If we assume RSS readers will become more and more mainstream, somehow an aggregate feed of the entire umbrella site needs to be developed that captures the high points (perhaps something akin to the C-MONSTER digest (here), only in a more targeted way). Single voices also need to be available as feeds, like Modern Art Notes (here).
The key here (and the durable advantage) is massive but targeted scale; a site like this needs to generate coverage that is much, much deeper that any general purpose site. If other sites are covering 5 or 10 gallery or museum shows in a month, this site needs to cover 40 or 50 or 100 or more, all over the world (the long tail). The same goes for photo books or emerging photographers or artist interviews. The work of gathering all this is distributed across all the various bloggers, who are doing it already anyway.

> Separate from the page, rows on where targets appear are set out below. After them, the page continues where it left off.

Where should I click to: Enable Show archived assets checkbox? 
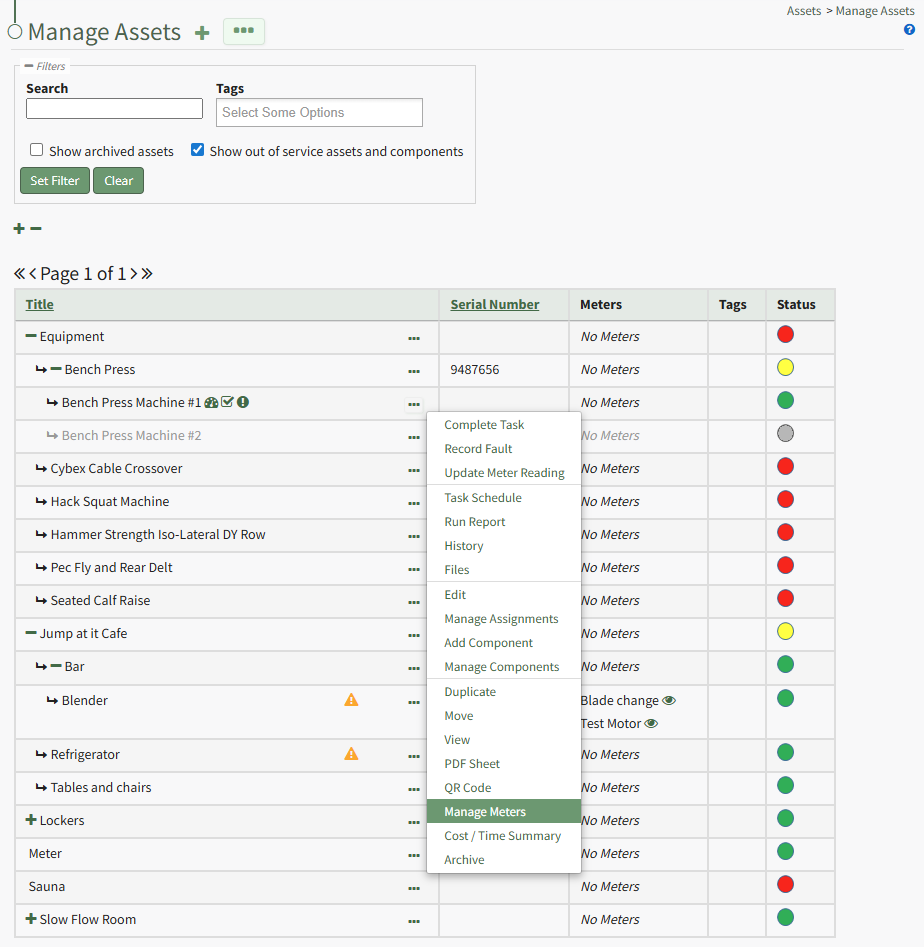pyautogui.click(x=37, y=150)
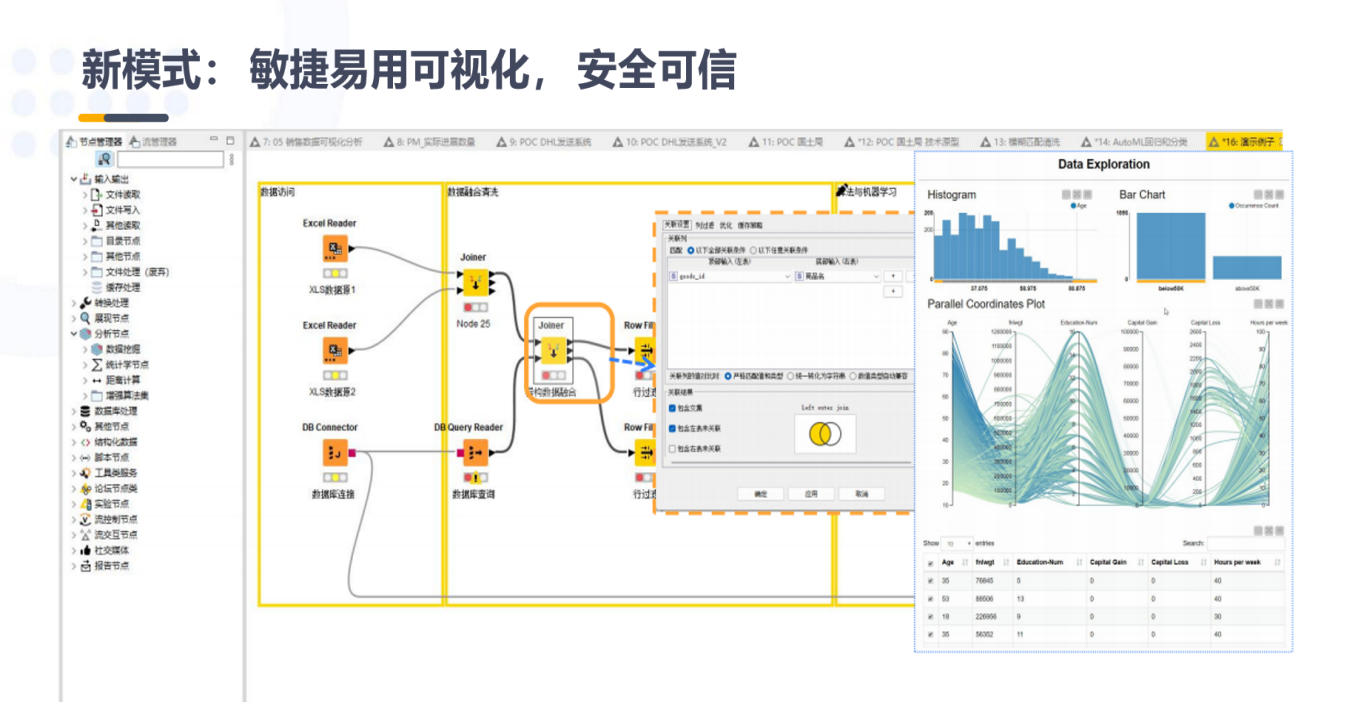This screenshot has width=1361, height=719.
Task: Select the 以下任意关联条件 radio button
Action: click(x=754, y=250)
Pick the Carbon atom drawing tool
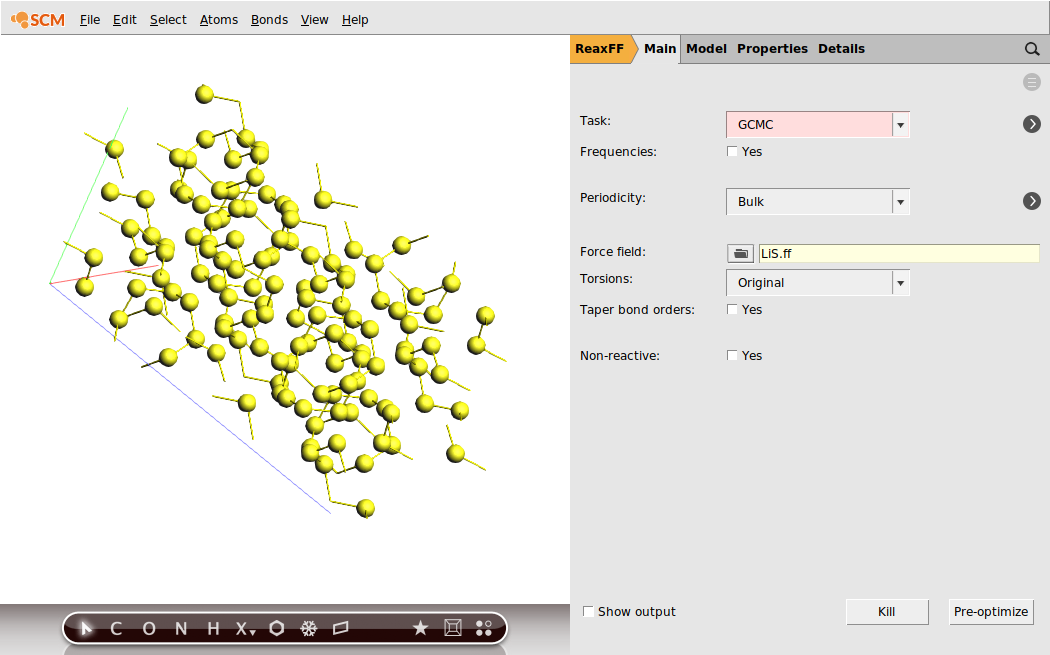 click(x=115, y=628)
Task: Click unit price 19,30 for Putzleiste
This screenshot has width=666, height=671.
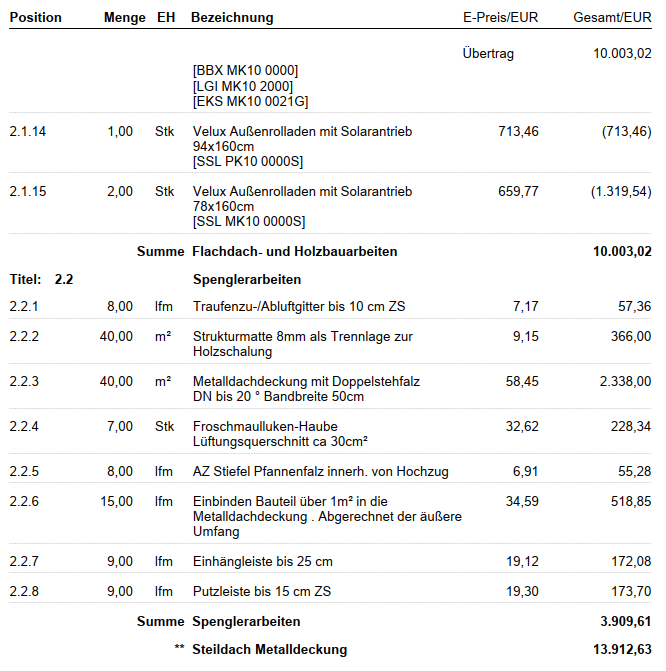Action: (522, 591)

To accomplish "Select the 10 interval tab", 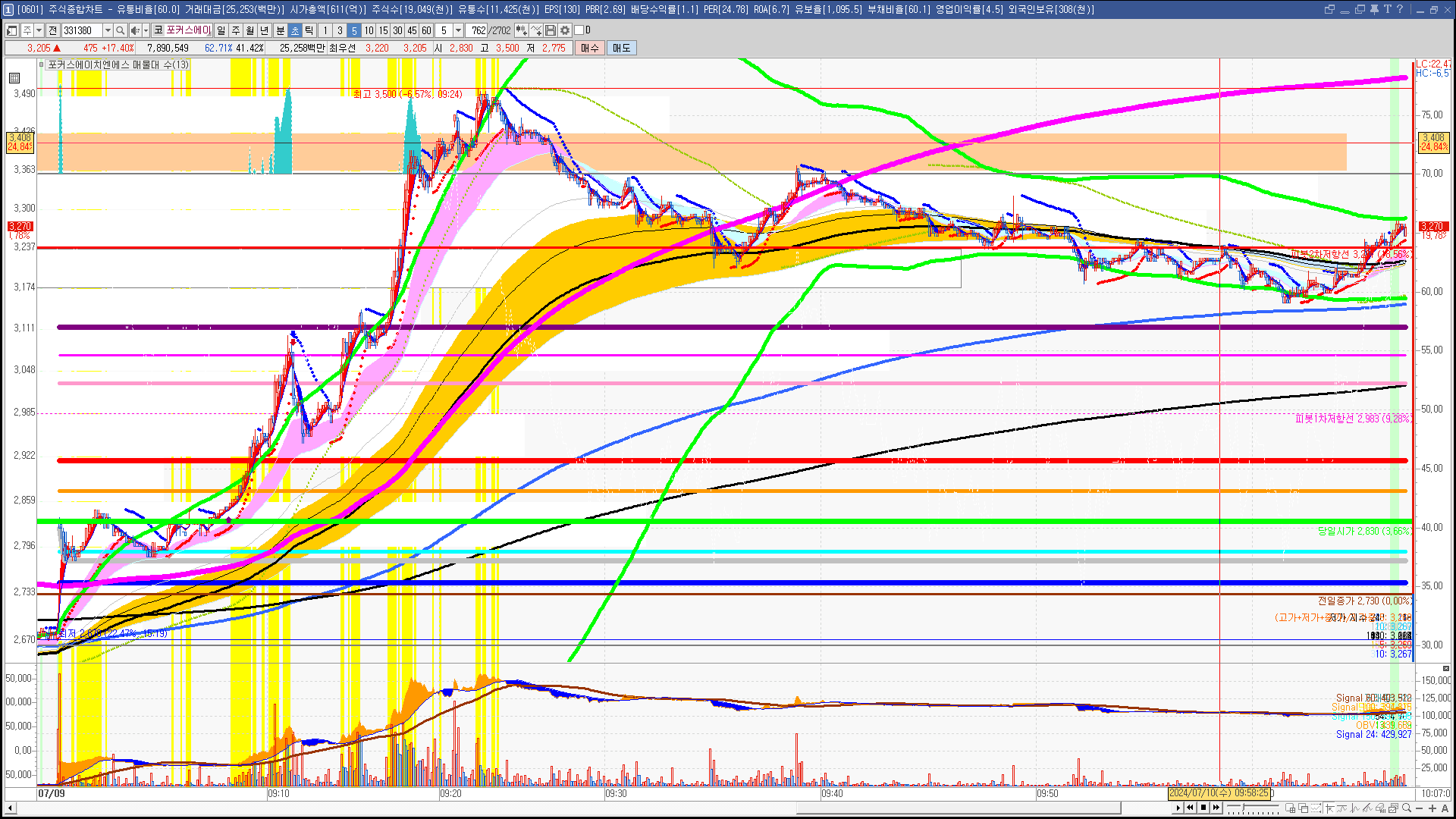I will (369, 30).
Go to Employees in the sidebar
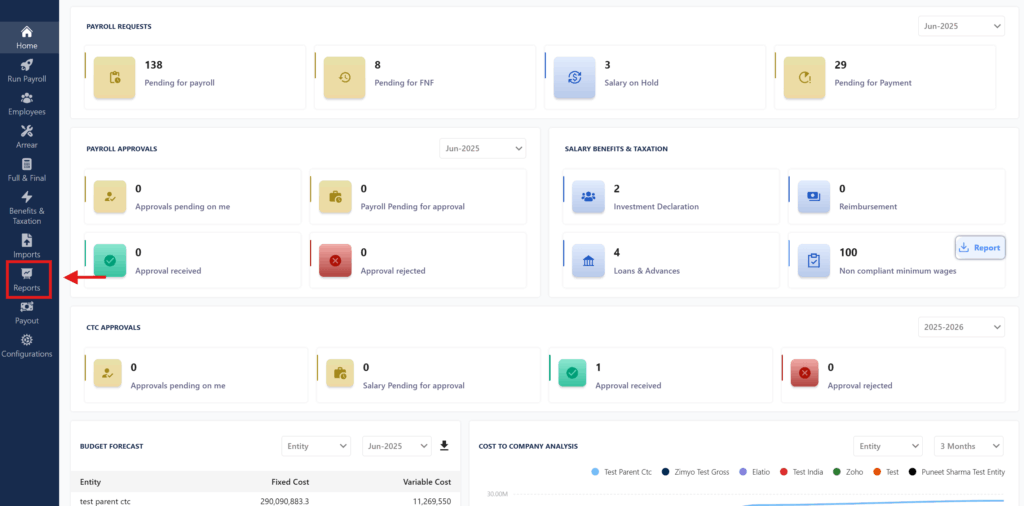Screen dimensions: 1024x506 pyautogui.click(x=27, y=104)
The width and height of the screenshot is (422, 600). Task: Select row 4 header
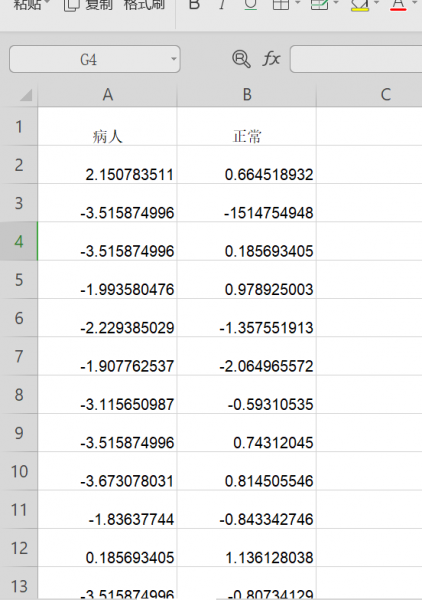[x=19, y=241]
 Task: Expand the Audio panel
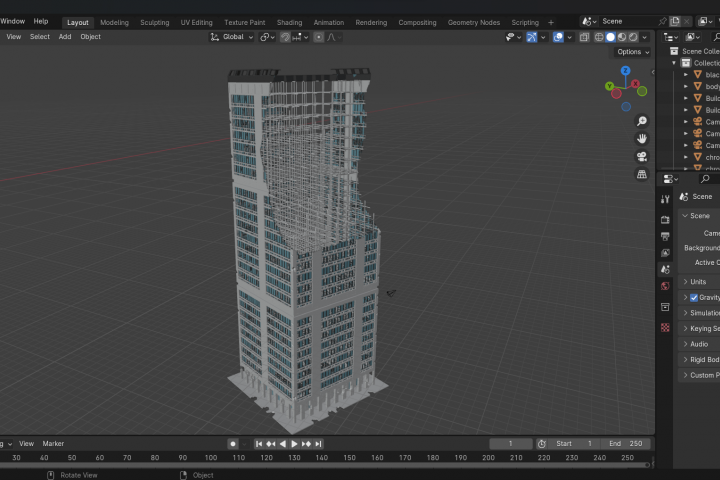698,344
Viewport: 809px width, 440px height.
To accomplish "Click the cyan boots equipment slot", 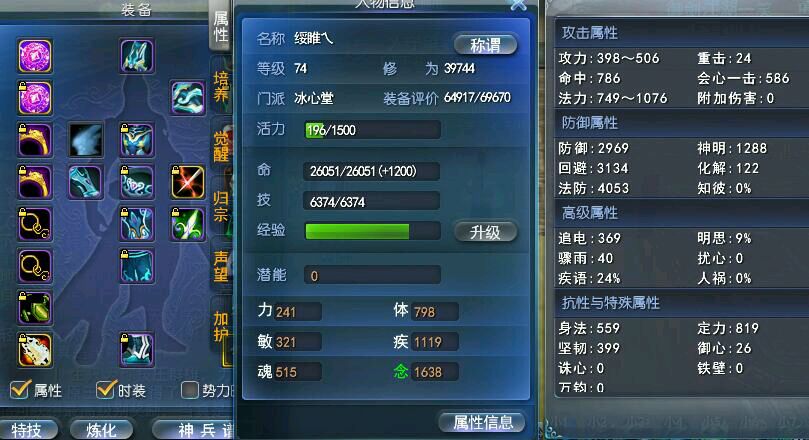I will 137,350.
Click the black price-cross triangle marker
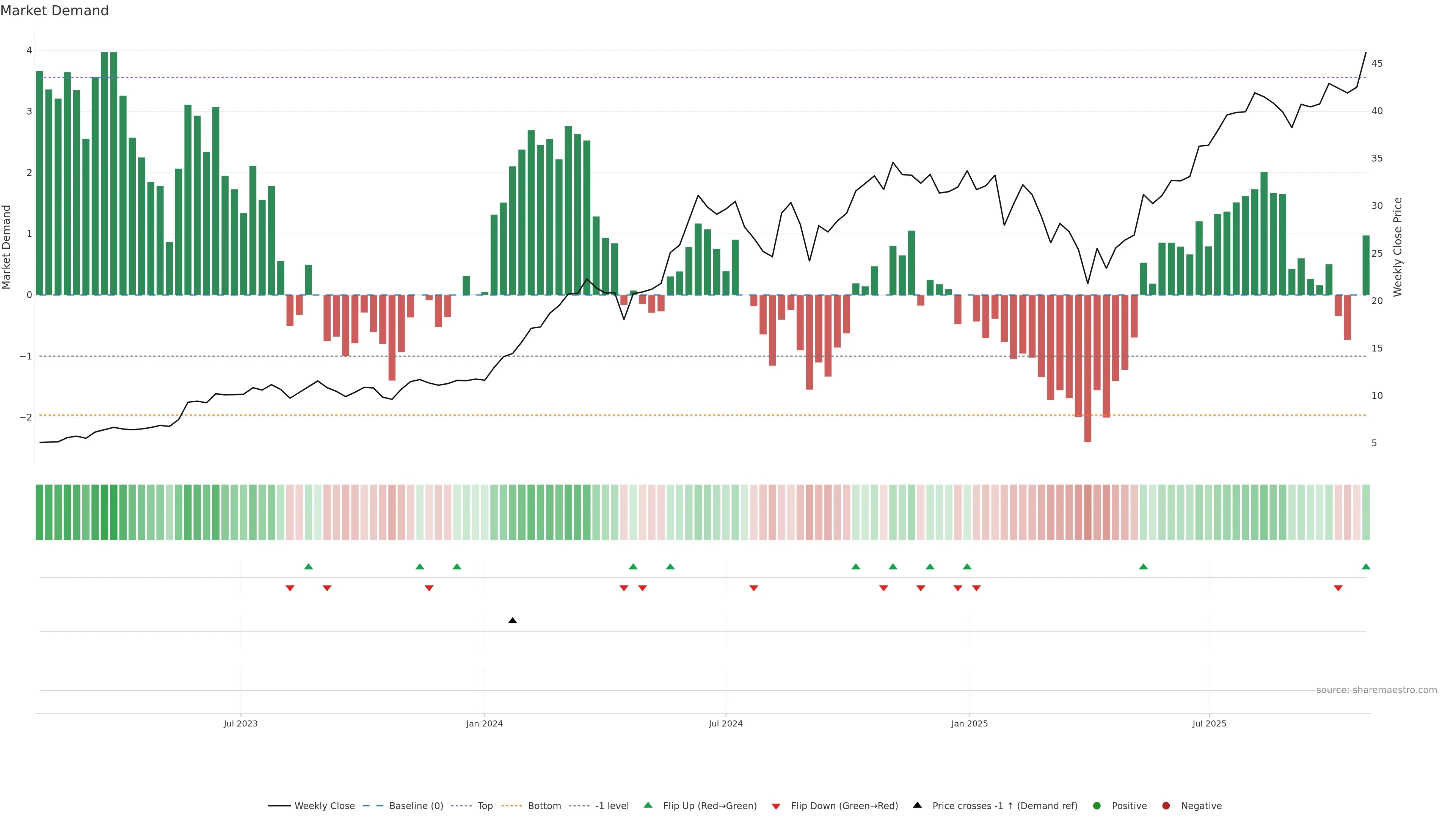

Given the way search drives traffic, more posts, more reviews, more commentary, and more names means more successful connections to people who Google search for information on any one of those specific items or photographers, and more chances to convert them into subscribers. The combined searchable archive of all the blogs is likely the valuable (and defensible) product that eventually can be monetized, with proceeds shared amongst the contributor bloggers. Given the vast data store, more sophisticated tools can be added to enhance the user experience (if you like Henri Cartier-Bresson, you might like…, or people who read about Alec Soth also read about… etc.) The total subscriber/repeat reader count is the only measure that matters, regardless of whether we eventually talk about subscribers paying a fee or advertisers buying banners.
I actually think that the next few years are the “traffic grab” phase, where readers of traditional media (like the NY Times) continue to splinter off and are captured by vehicles that match their specific interests more closely (like this uber-photo blog I’m describing). So while we’ll continue to plug along, day after day, covering topics of interest to photography collectors and hopefully growing our readership steadily, I think some kind of “blog of blogs” aggregation model is what the future looks like (the devil is in the details of course). Until then, we’ll be investing in the archive and growing the subscriber base, one reader at a time.